▶ _Work to complete_: Every entry is to be written out word for word.
+++ Record set
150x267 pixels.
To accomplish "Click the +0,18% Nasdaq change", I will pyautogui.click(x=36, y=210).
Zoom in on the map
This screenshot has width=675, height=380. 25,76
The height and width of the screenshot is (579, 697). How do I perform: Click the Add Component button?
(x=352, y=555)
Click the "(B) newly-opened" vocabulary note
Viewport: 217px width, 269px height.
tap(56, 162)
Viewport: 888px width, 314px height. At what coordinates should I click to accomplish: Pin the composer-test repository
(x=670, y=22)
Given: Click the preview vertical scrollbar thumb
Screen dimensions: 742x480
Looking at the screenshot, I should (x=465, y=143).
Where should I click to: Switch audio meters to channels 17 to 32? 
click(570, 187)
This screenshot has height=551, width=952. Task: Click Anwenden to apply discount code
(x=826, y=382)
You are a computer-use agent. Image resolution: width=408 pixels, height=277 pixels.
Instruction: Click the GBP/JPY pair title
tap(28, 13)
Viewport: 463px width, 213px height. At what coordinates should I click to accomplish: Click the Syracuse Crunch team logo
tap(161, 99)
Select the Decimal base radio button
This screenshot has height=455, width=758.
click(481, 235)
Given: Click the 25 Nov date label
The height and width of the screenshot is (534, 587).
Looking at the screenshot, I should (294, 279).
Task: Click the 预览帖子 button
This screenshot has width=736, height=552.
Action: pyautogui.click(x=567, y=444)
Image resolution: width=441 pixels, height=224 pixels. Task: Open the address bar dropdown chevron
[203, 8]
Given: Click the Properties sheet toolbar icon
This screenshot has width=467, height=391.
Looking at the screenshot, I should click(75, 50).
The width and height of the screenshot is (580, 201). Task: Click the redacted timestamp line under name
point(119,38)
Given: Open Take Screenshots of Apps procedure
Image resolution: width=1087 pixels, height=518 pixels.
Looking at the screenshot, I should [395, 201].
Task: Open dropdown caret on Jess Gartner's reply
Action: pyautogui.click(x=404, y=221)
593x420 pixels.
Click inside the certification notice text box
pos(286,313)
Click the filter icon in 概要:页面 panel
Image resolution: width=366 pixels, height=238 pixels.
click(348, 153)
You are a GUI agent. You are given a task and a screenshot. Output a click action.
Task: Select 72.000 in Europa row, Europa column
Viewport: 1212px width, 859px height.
++++++
▶ _Result for this exercise_:
150x267 pixels.
To accomplish "Click the +0,18% Nasdaq change", I will pyautogui.click(x=36, y=210).
Zoom in on the map
This screenshot has width=675, height=380. 25,76
The height and width of the screenshot is (579, 697). How do I perform: Click the Add Component button?
(x=352, y=555)
Click the "(B) newly-opened" vocabulary note
Viewport: 217px width, 269px height.
tap(56, 162)
Viewport: 888px width, 314px height. At what coordinates should I click to accomplish: Pin the composer-test repository
(x=670, y=22)
Given: Click the preview vertical scrollbar thumb
Screen dimensions: 742x480
Looking at the screenshot, I should (x=465, y=143).
Where should I click to: Switch audio meters to channels 17 to 32? 
click(570, 187)
This screenshot has height=551, width=952. Task: Click Anwenden to apply discount code
(x=826, y=382)
You are a computer-use agent. Image resolution: width=408 pixels, height=277 pixels.
Instruction: Click the GBP/JPY pair title
tap(28, 13)
Viewport: 463px width, 213px height. At what coordinates should I click to accomplish: Click the Syracuse Crunch team logo
tap(161, 99)
Select the Decimal base radio button
This screenshot has height=455, width=758.
click(481, 235)
Given: Click the 25 Nov date label
The height and width of the screenshot is (534, 587).
Looking at the screenshot, I should (294, 279).
Task: Click the 预览帖子 button
This screenshot has width=736, height=552.
Action: pyautogui.click(x=567, y=444)
Image resolution: width=441 pixels, height=224 pixels. Task: Open the address bar dropdown chevron
[203, 8]
Given: Click the Properties sheet toolbar icon
This screenshot has width=467, height=391.
Looking at the screenshot, I should click(75, 50).
The width and height of the screenshot is (580, 201). Task: Click the redacted timestamp line under name
point(119,38)
Given: Open Take Screenshots of Apps procedure
Image resolution: width=1087 pixels, height=518 pixels.
Looking at the screenshot, I should [395, 201].
Task: Open dropdown caret on Jess Gartner's reply
Action: pyautogui.click(x=404, y=221)
593x420 pixels.
Click inside the certification notice text box
pos(286,313)
Click the filter icon in 概要:页面 panel
Image resolution: width=366 pixels, height=238 pixels.
click(348, 153)
You are a GUI agent. You are given a task and a screenshot. Output a click action.
Task: Select 72.000 in Europa row, Europa column
Viewport: 1212px width, 859px height.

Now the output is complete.